# [PROBLEM]
Replace "Contact info" with "Contact details" in the data starting with the line containing "You are a computer-use agent. Image" and continuing through the line containing "coord(295,421)", and reproduce only those lines with nothing else altered.

START TASK INPUTS

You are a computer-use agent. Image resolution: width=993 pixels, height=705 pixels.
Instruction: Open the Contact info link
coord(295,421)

END TASK INPUTS
START TASK INPUTS

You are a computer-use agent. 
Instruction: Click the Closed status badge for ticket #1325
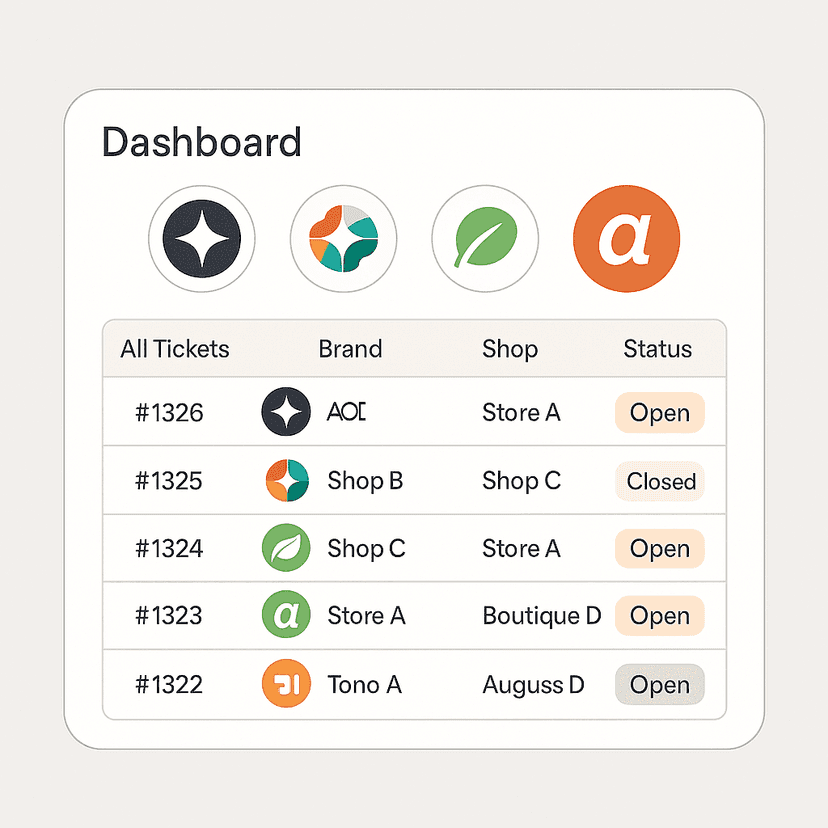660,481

END TASK INPUTS

# [FINISHED EXERCISE]
You are a computer-use agent. Image resolution: width=993 pixels, height=705 pixels.
Instruction: Open the Contact details link
coord(295,421)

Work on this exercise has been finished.